Google has unveiled a new artificial intelligence model that it claims outperforms ChatGPT in most tests and displays “advanced reasoning” across multiple formats, including an ability to view and mark a student’s physics homework.
The model, called Gemini, is the first to be announced since last month’s global AI safety summit, at which tech firms agreed to collaborate with governments on testing advanced systems before and after their release. Google said it was in discussions with the UK’s newly formed AI Safety Institute over testing Gemini’s most powerful version, which will be released next year.
Google said Ultra outperformed “state-of-the-art” AI models including ChatGPT’s most powerful model, GPT-4, on 30 out of 32 benchmark tests including in reasoning and image understanding. The Pro model outperformed GPT-3.5, the technology that underpins the free-access version of ChatGPT, in six out of eight tests.
The model comes in three versions and is “multimodal”, which means it can comprehend text, audio, images, video and computer code simultaneously.
Gemini, which will be folded into Google products including its search engine, is being released initially in more than 170 countries including the US on Wednesday in the form of an upgrade to Google’s chatbot, Bard.
However, the Bard upgrade will not be released in the UK and Europe as Google seeks clearance from regulators.
Demis Hassabis, the chief executive of DeepMind, the London-based Google unit that developed Gemini, said: “It’s been the most complicated project we’ve ever worked on, I would say the biggest undertaking. It’s been an enormous effort.”
Two smaller versions of Gemini, Pro and Nano, will be released on Wednesday. The Pro model can be accessed on Google’s Bard chatbot and the Nano version will be on mobile phones using Google’s Android system.
The most powerful iteration, Ultra, is being tested externally and will not be released publicly until early 2024, when it will also be integrated into a version of Bard called Bard Advanced.
Google said Ultra was the first AI model to outperform human experts, with a score of 90%, on a multitasking test called MMLU, which covers 57 subjects including maths, physics, law, medicine and ethics. Ultra will now power a new code-writing tool called AlphaCode2, which Google claimed could outperform 85% of competition-level human computer programmers.
Hassabis said the Ultra model would undergo external “red team” testing – where experts test the security and safety of a product – and Google would share the results with the US government, in line with an executive order issued by Joe Biden in October.

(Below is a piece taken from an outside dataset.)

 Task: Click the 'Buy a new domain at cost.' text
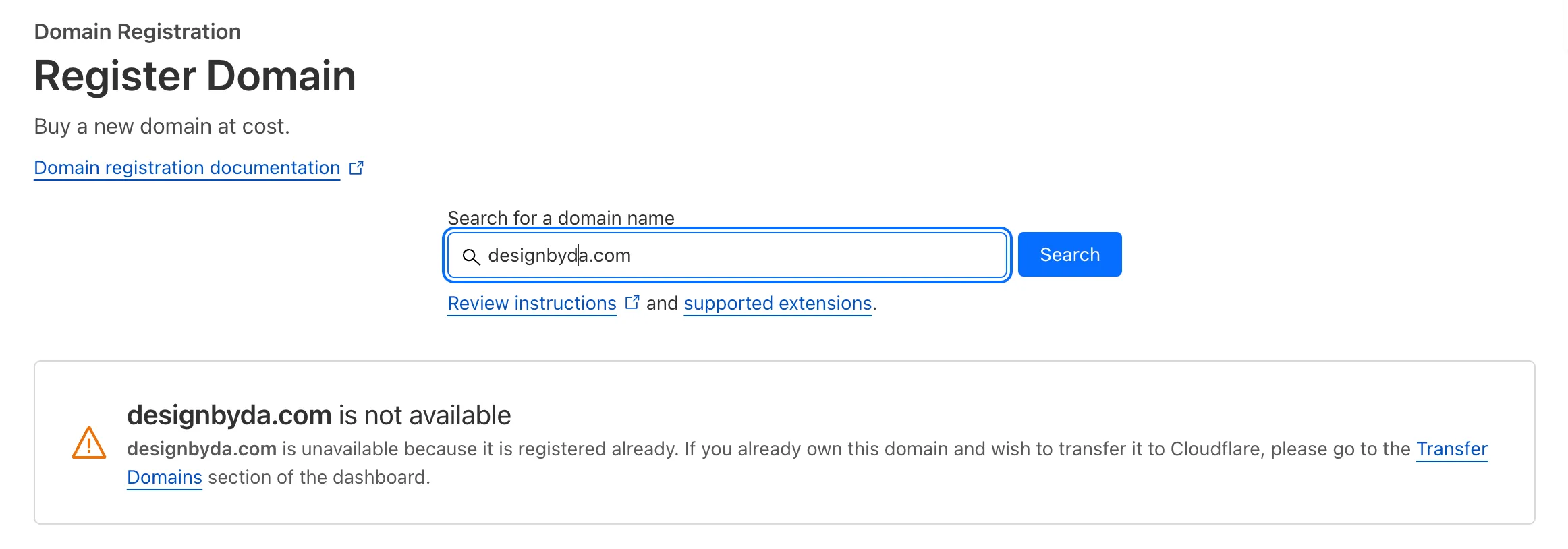(x=162, y=126)
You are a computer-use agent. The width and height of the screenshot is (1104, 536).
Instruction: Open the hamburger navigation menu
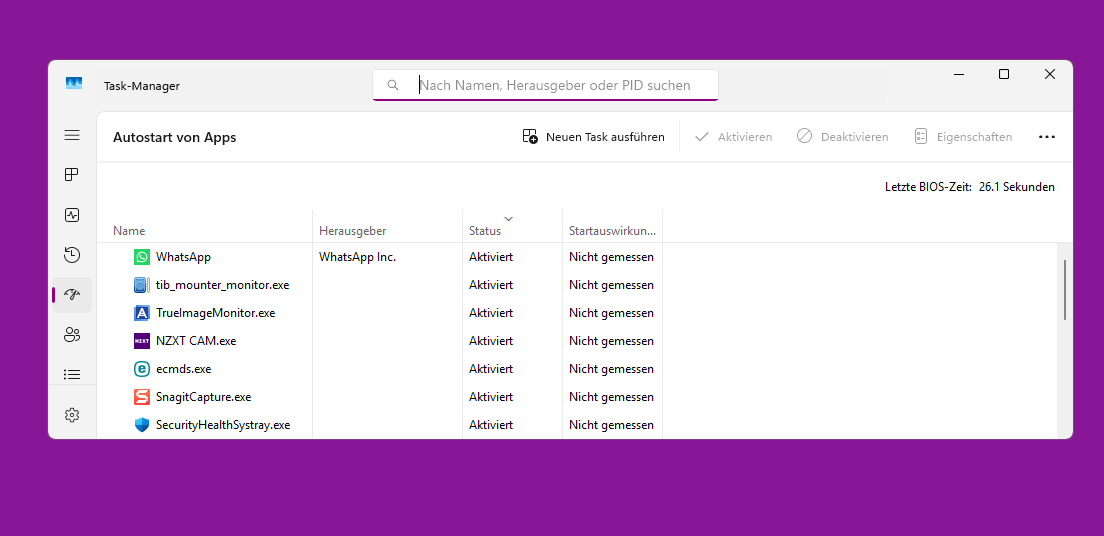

Asked if Gemini had been tested in collaboration with the US or UK governments, as set out at the AI safety summit at Bletchley Park, Hassabis said Google was in discussions with the UK government about the AI Safety Institute carrying out tests on the model.
“We’re discussing with them how we want them to do that,” he said. The Pro and Nano models will not be part of the tests, which are for the most advanced, or “frontier”, models.
Sissie Hsiao, the general manager for Bard at Google, said the Pro-powered version of Bard would not be released in the UK yet. It is also not being released in the European Economic Area, which includes the EU and Switzerland. She said: “We are working with local regulators.” Google did not specify the regulatory issues behind the delays in the UK and EU.
However, Google indicated that “hallucinations”, or false answers, were still a problem with the model. “It’s still, I would say, an unresolved research problem,” said Eli Collins, the head of product at Google DeepMind.
Although all of the Gemini versions are multimodal in terms of the prompts they can comprehend, the Pro and Nano iterations being released publicly this month can currently respond only in text or code format.
Google released promotional videos of Gemini’s capabilities, which included showing the Ultra model understanding a student’s handwritten physics homework answers and giving detailed tips on how to solve the questions, including displaying equations. Other videos showed Gemini’s Pro version analysing and identifying a drawing of a duck as well as answering correctly which film a person was enacting in a smartphone video – in this case, an amateurish take on the famous “bullet time” scene in The Matrix.
Collins said Gemini’s most powerful mode had shown “advanced reasoning” and could show “novel capabilities” – an ability to perform tasks not shown by AI models before.
Concerns over AI – the term for computer systems that can perform tasks normally requiring human intelligence – range from mass-produced disinformation to the creation of “superintelligent” systems that evade human control. Some experts are concerned about the development of artificial general intelligence, which refers to an AI that can perform an array of tasks at a human or above-human level of intelligence.
Asked whether Gemini represented an important step towards AGI, Hassabis said: “I think these multimodal foundational models are going to be key component of AGI, whatever that final system turns out to be. But there’s still things that are missing, which we’re still researching and innovating on now.”
Hassabis said data used to train Gemini had been taken from a range of sources including the open web. The publishing and creative industries have protested against AI companies using copyrighted content available online to build models.